Getting to $200 from where Intel was trading on July 2 would require another 62% gain in a stock that has already surged 481% over the past year. The Philadelphia semiconductor index gained about 94% in the first half of 2026. Intel ran roughly five times faster than that benchmark.

Intel’s recent financials gave Lee something to build on. Revenue beat estimates in the first quarter by a meaningful margin and the company is expected to turn profitable in 2026 for the first time in several years. Those results are part of what made Lee comfortable including Intel Foundry in his model after leaving it out in April. But InvestingPro data still flags the shares as potentially overvalued at current levels, a counterpoint worth keeping in mind.

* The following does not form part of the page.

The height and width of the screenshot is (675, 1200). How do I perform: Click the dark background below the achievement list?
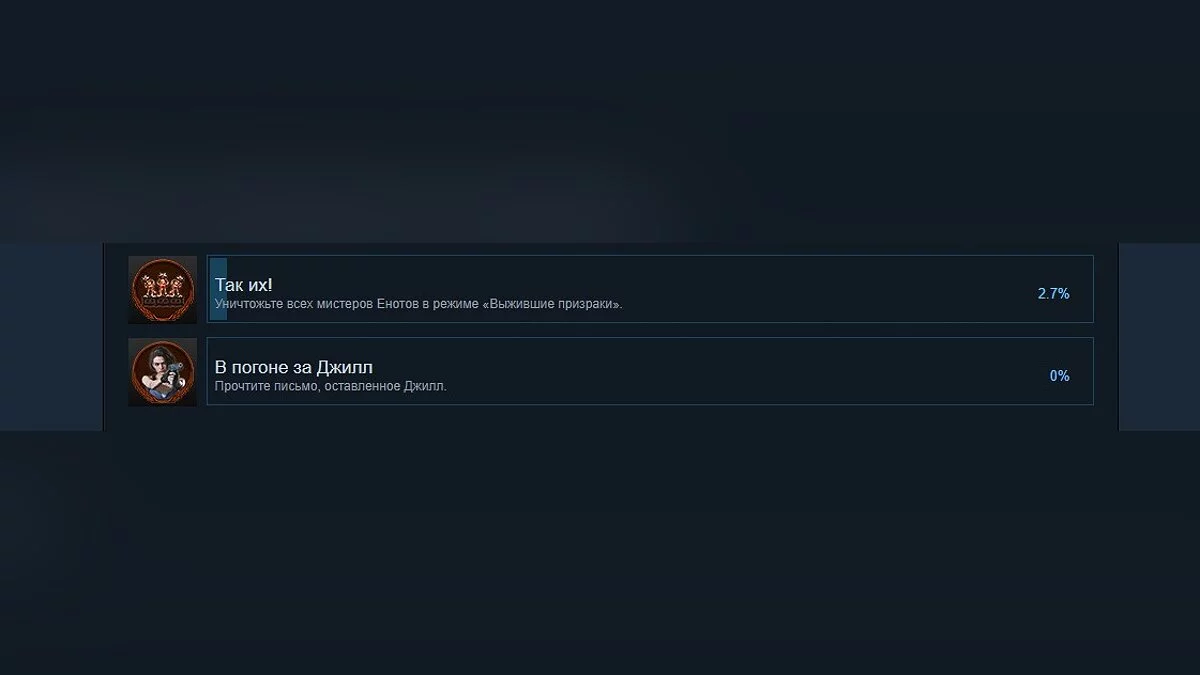(x=600, y=553)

The risk behind HSBC’s $200 Intel stock price target

Lee moved Intel Foundry from zero to a central part of his valuation in one step. His argument is that customer commitments are close enough to price in. If those commitments arrive on schedule, the model holds. If they slip, the jump from $100 to $200 loses its main support.

Intel Foundry is expensive. Customer acquisition in semiconductor manufacturing runs slower than most businesses expect. Lee knew this in April and left the foundry out for that reason. He changed his mind in July. Whether the external customers he expects in H2 2026 actually show up is the central question for anyone considering Intel at current prices on the back of this note.

Lee has a strong track record covering semiconductor stocks, with an average return well above 30% per recommendation. His April buy upgrade on Intel at $95 proved profitable within days. His new call at $200 takes the same thesis and adds the one piece of the business he previously said he could not value.